Ayuthaya oleh orang eropa dikenal sebagai Kerajaan Siam. Permintaan suaka
tersebut dikabulkan oleh Raja Narai. Bukan hanya diberi suaka, Daeng Mangalle
(Lidah Perancis menyebutnya Daen Ma-Alee) beserta para pengikutnya diberikan
tempat di ibukota raja yang kelak dikenal sebagai Makkasan.
Makkasan atau Kampung Makassar di Thailand |
Akan tetapi keadaan yang damai dan harmonis di Siam waktu itu tidak
berlangsung lama, karena seringnya terjadi intrik dan perebutan kekuasan dalam
lingkungan keluarga dan kerabat istana. Tidak terkecuali Phra Narai, Raja dari
kerajaan Ayuthaya dulunya juga adalah seorang yang merebut kekuasaan dengan
cara kekerasan dan berdarah, sehingga ia sadar betul bahwa kekuasaanya tidak
berakar dan tidak kuat dukungannya sehingga ia akan gampang pula digulingkan,
karena itulah ia mempercayakan pertahanan kerajaannya pada serdadu Prancis yang
kala itu sedang berada di Siam atas perintah Raja Prancis. Serdadu Prancis
dipimpin oleh Claude de Forbin dengan 6 kapal dan satu detasemen militer yang
beranggotakan 636 orang.
Situasi Kerajaan Siam pada saat itu memang sedang kacau, legitimasi dari
Raja Phra Narai sedang terancam kudeta dan pemberontakan. Termasuk beredarnya
rumor tentang adanya "persekongkolan" dari bangsa imigran Melayu
Muslim dengan pihak oposisi yang ingin mengkudeta sang Raja, oleh karena Raja dianggap telah memberikan kepercayaan yang
sangat tinggi pada orang asing yaitu Prancis yang beragama Katolik. Pihak ini
takut akan penyebaran agama Katolik yang dijalankan oleh Paris yang bisa saja mempengaruhi
Raja untuk memilih agama ini sebagai agamanya.

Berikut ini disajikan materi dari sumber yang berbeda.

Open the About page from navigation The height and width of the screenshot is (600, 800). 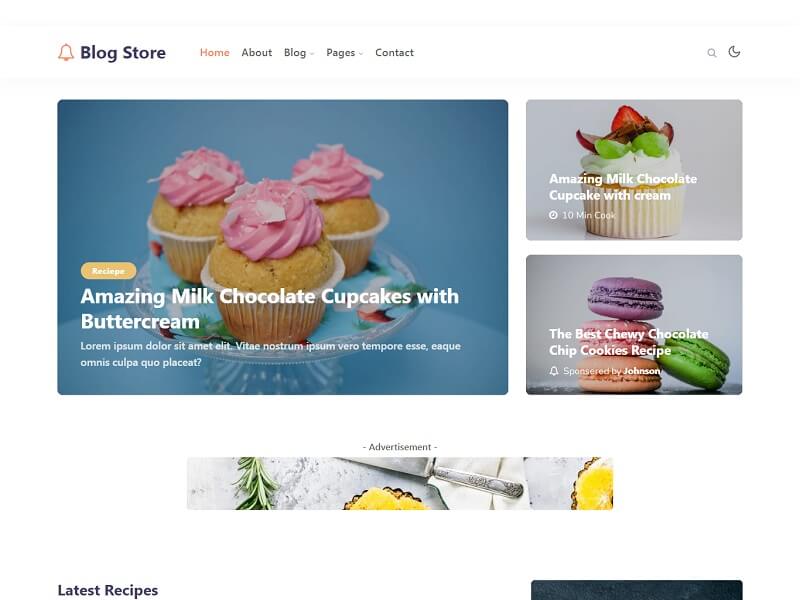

Daeng Mangalle diduga terlibat dalam konspirasi ini
bersama orang Melayu, Campa dan orang Islam lain di Ayuthaya, yang berencana
menyerang istana kerajaan, juga membunuh raja Siam Phra Narai. Namun konspirasi ini tercium oleh sang Raja, sehingga
dengan cepat Phra Narai memperkuat pertahanan istananya dengan menempatkan
pasukan Prancis tersebut serta meminta dukungan dari orang asing lainnya.
Daeng Mangalle menolak meminta pengampunan dari Raja
dan menyangkal keterlibatannya dalam persekongkolan tersebut. Ia juga
menambahkan bahwa dengan gelarnya sebagai Pangeran Makassar, ia tidak mungkin
bertindak sebagai pengadu tapi lebih suka bertempur dengan teman-teman setanah
airnya, terbunuh secara terhormat dan membawa mati rahasia yang boleh jadi dia
tahu mengenai komplotan itu. Daeng Mangalle berujar kepada Raja : "Mengenai orang yang telah menghadap
Paduka, saya harus katakan bahwa saya tidak mempercayainya sedikitpun, karena
sekarang ini Perdana Menteri ialah orang Prancis, dan antara saya dan dia ada
saling benci dengan alasan perbedaan agama".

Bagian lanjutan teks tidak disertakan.